Create a class named `RollerDerby` that contains the following static method:

/** * Determines the probability that the player will win a game in progress. * (using a top-down, divide & conquer approach). * @param playerTokens the number of tokens currently held by the player * @param houseTokens the number of tokens currently held by the house * @return the probability (between 0.0 and 1.0) of the player winning the game */ public static double oddsTopDown(int playerTokens, int houseTokens)

1. If you call the `oddsTopDown` method repeatedly with the same inputs, will you always get the same answer? If so, explain why. If not, describe what random events contribute to the differing answers.
2. If a game is begun with only 1 token in each stack, what would you expect the probability of winning to be? Explain your reasoning, then verify your answer by calling the method.
3. As the number of initial tokens varies, does the probability of winning remain consistent, or does it change according to some pattern? Explain the pattern you see.
4. Is there a practical limit to the initial size of the token stack that your `oddsTopDown` can handle? In particular, if you want to know the probability of winning a game in which the player and house start with N tokens, how big of an N can your method handle before the delay is significant?
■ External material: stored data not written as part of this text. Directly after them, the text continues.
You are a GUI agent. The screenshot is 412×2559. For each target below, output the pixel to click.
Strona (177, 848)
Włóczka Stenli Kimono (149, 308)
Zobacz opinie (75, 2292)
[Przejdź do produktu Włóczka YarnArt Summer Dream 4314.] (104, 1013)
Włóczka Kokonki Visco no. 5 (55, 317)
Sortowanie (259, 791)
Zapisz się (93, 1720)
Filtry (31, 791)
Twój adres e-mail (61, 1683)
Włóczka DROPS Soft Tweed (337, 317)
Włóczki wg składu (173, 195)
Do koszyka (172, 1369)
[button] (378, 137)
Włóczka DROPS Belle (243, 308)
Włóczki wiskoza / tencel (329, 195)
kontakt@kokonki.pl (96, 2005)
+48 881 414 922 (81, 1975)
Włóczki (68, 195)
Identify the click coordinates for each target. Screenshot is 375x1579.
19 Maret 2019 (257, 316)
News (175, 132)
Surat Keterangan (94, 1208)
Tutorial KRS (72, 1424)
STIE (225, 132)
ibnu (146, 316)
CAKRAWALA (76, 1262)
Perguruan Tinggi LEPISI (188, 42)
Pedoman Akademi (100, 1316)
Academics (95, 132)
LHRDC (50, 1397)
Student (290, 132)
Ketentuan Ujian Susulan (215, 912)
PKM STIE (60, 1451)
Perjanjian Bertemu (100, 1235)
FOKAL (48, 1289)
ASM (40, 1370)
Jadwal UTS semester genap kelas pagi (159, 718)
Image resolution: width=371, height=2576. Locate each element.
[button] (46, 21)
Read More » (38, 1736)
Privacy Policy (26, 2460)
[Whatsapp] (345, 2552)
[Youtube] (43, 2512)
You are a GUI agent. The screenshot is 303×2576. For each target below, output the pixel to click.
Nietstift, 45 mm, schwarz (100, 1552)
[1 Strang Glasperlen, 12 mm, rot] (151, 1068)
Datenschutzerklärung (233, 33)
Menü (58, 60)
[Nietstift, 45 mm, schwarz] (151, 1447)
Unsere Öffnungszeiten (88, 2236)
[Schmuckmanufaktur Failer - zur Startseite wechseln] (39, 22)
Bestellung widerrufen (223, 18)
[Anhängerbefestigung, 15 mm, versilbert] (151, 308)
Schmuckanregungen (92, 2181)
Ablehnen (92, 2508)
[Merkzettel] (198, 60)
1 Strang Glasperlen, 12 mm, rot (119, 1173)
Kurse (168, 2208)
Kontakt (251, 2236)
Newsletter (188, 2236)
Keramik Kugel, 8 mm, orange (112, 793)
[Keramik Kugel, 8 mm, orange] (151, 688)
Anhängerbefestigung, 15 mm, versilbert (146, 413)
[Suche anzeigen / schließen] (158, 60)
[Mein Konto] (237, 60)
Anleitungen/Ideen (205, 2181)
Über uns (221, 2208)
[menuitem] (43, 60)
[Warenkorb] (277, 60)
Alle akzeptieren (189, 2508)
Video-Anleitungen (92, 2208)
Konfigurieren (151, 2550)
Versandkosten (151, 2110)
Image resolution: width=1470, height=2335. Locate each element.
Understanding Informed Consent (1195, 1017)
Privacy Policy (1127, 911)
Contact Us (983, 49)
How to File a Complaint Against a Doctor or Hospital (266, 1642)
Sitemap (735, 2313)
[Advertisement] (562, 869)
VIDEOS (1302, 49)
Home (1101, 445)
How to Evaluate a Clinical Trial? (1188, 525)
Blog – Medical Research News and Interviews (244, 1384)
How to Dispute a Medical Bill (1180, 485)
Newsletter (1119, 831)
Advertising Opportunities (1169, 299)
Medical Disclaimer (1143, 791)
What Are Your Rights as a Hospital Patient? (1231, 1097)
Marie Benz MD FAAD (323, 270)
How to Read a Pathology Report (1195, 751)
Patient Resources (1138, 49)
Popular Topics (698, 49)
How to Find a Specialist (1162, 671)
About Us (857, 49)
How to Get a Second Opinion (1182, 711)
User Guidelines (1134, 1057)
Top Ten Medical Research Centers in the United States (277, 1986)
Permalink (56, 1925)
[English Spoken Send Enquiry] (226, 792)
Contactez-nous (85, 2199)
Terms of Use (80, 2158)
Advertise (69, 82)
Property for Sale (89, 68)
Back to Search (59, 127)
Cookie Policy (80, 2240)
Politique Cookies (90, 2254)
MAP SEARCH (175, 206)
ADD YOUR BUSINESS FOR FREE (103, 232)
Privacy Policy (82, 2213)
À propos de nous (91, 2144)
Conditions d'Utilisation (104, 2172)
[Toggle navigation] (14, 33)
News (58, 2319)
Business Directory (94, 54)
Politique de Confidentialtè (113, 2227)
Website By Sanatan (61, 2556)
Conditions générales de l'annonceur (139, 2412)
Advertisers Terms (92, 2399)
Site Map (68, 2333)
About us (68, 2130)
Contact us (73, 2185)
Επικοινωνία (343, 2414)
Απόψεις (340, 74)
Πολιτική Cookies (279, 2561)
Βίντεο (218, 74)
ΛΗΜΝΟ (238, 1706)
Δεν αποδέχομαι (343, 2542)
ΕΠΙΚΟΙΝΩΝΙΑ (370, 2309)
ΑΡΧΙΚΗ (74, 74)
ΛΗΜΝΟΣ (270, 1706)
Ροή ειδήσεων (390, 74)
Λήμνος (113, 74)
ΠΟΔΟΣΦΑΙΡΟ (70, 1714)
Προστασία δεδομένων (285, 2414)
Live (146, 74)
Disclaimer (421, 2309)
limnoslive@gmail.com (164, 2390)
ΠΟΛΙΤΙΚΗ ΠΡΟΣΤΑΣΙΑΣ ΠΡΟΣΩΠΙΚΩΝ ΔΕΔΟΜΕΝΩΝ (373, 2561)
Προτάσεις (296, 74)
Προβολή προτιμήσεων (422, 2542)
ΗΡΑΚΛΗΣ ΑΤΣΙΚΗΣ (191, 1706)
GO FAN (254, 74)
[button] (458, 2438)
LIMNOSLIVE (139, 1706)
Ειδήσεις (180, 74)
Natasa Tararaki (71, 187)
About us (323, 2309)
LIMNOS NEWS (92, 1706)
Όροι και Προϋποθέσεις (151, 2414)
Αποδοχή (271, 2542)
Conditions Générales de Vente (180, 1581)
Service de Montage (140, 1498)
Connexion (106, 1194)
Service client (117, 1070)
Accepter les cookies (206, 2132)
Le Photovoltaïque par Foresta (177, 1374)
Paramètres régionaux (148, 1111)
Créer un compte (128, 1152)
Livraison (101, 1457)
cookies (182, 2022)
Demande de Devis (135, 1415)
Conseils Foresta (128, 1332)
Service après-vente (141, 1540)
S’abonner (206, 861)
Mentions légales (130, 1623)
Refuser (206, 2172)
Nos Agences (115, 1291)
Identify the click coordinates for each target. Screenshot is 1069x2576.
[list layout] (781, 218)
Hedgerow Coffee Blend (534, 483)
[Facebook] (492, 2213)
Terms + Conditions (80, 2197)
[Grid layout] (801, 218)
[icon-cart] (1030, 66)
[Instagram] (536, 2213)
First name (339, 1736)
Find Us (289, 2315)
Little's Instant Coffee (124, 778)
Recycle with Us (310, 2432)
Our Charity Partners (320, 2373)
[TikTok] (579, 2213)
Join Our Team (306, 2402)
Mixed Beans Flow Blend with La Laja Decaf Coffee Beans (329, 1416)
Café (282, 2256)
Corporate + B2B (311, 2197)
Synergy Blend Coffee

### Part 2: Dynamic Programming Solution

Add an additional method to your `RollerDerby` class named `oddsBottomUp`. This method should have the same parameters as `oddsTopDown` and should calculate the same value, only now using a dynamic programming approach. In particular, it should avoid duplicate calculations by building up a table of answers in a bottom-up fashion.

2. Is this version noticeably faster? If so, how large can the initial stack size get before the delay using `oddsBottomUp` is significant?